Entamoeba histolytica
by Cindy Gode
General Description
Entamoeba histolytica is an ameba that feeds on cells in the human colon. It is the cause of amebic dysentery (bloody diarrhea) as well as colonic ulcerations. The infection is also referred to as amebiasis. If the organisms spread throughout the body via the bloodstream they may cause abscesses in the liver or, less frequently, other organs.
Morphology
The organism has two forms. The cyst is round and 10-20 micrometers in diameter, and contains four nuclei when mature. It is resistant to desiccation and stomach acid, and can survive long enough in the environment to be spread to other humans. When the cyst reaches the large intestine, it excysts and the four nuclei present in the cyst become four separate amebae, each of which undergoes binary fission immediately; thus the ingestion of a single cyst leads to 8 trophozoites.
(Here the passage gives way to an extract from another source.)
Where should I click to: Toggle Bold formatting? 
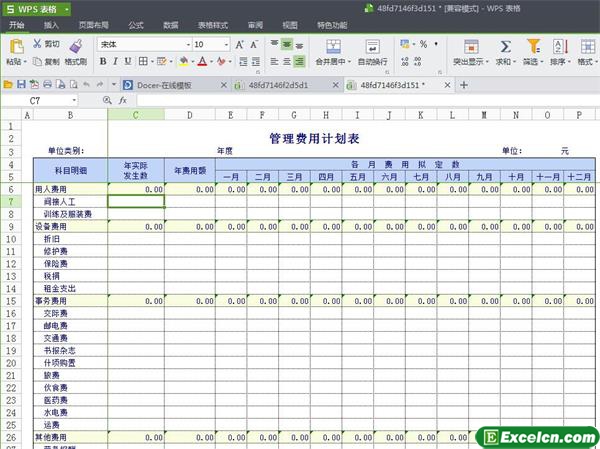[103, 62]
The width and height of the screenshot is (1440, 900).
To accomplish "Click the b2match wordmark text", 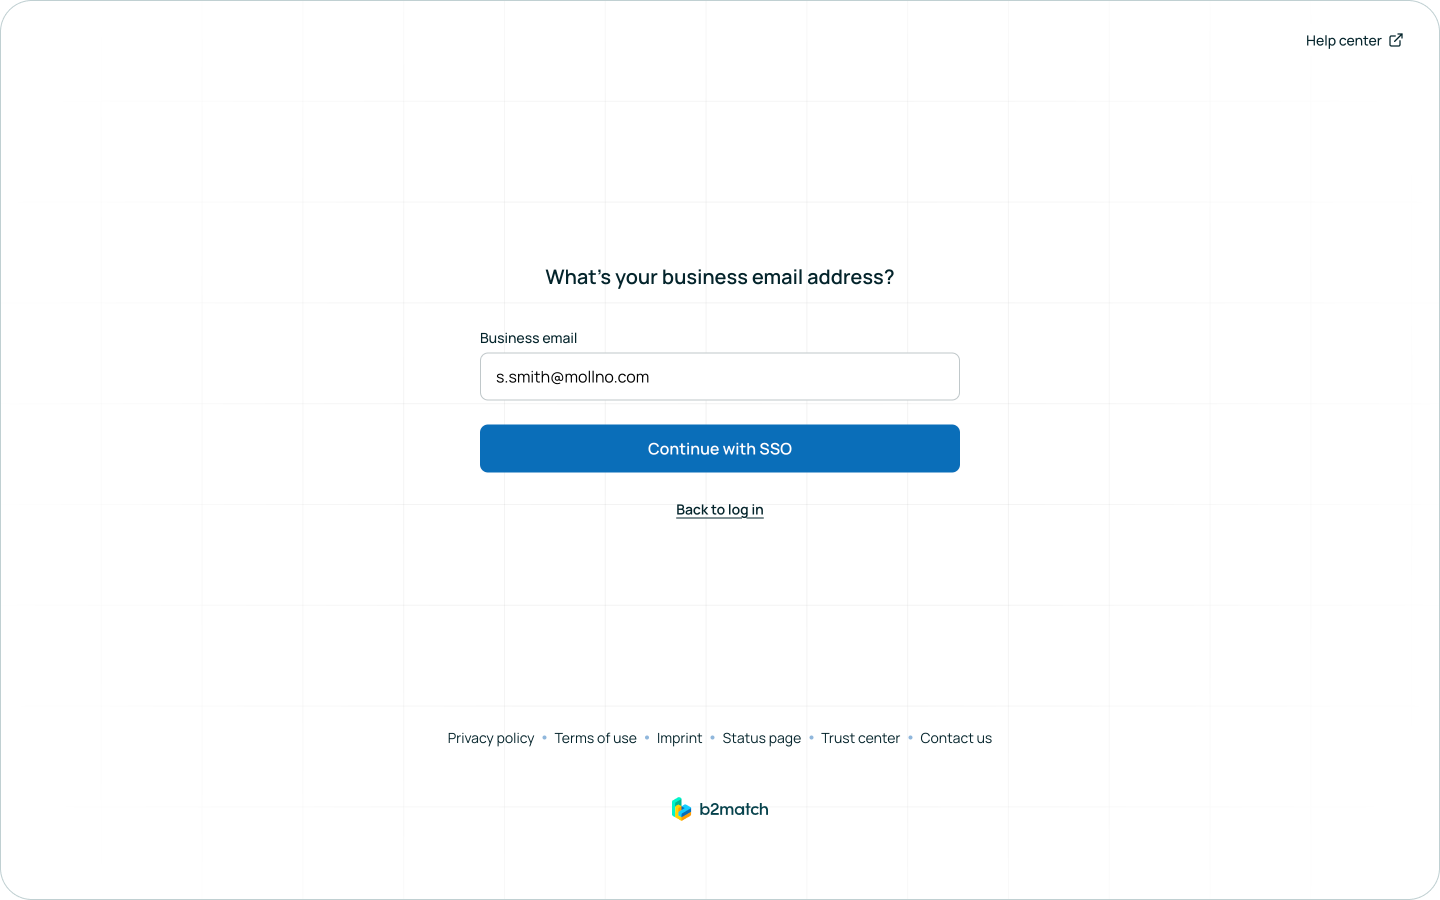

The trophozoite, 10-60 micrometers in diameter, is the active form of the organism and it is in this form that the damage is done to the body. In 1994 the CDC recorded 2,983 cases of amebiasis in the United States.
Transmission
E. histolytica is spread by the fecal-oral route. This is achieved through food or water contaminated with cysts, oral-anal sexual contact, or occasionally directly in childcare centers or institutions for the developmentally challenged. The disease is found far more frequently in people from developing countries or travelers to such areas than in developed countries.
Virulence
Damage is caused by the lysis of epithelial cells, due in part to the insertion of pore-forming proteins into the membrane of the cell. Neutrophils and non-activated macrophages may also be killed and ingested by the organism, limiting the ability of the immune system to deal with the disease. E. histolytica is also capable of phagocytosing red blood cells. Symptoms of infection vary widely, from an asymptomatic carrier state, to mild discomfort and stools containing some blood or mucous, to full-blown dysentery with bloody and mucoid stools. The incubation period typically lasts between two and four weeks, though it can also vary anywhere from a few days to months or years before symptoms are identified. Encystment begins when desiccation is experienced in the colon. The single nucleus in the immature cyst divides twice to produce a mature cyst bearing 4 nuclei.
Diagnosis
E. histolytica is diagnosed by the examination of slides prepared from fecal matter. It can be difficult to diagnose E. histolytica for several reasons. It is morphologically indistinguishable from E. dispar, a nonpathogenic species. There are also difficulties involved in spotting E. histolytica in slides prepared from stool specimens. The CDC Morbidity and Mortality Weekly Report from March of 1985 discusses a "pseudo-outbreak" that occurred in California in 1983. 38 patients over the course of 3 months were diagnosed with E. histolytica, in comparison to a previous frequency of about 1 case per month. No connection between the patients was found, nor were the patients part of the high-risk population of travelers or homosexual males. Instead it was found that 36 of these cases were actually misdiagnosed. Two of the patient samples were positive for protozoa other than E. histolytica, and 34 of these stool samples contained polymorphonuclear neutrophils and/or macrophages, which can be visually confused with E. histolyticacysts.
Control and Treatment
E. histolytica is anaerobic and is sensitive to metronidazole when in the trophozoite form. Metronidazole is not effective against the cyst form of the organism, and therefore is followed up with iodoquinol or paromomycin to target the cysts. Dehydroemetine, a treatment that requires hospitalization due to the need for close supervision, and Diloxanide furoate, which is used in conjunction with other treatments in systematic cases, are only available through the Center for Disease Control and Prevention. If liver infection occurs Cholorquine may be used, in the event that Metronidazole is ineffective.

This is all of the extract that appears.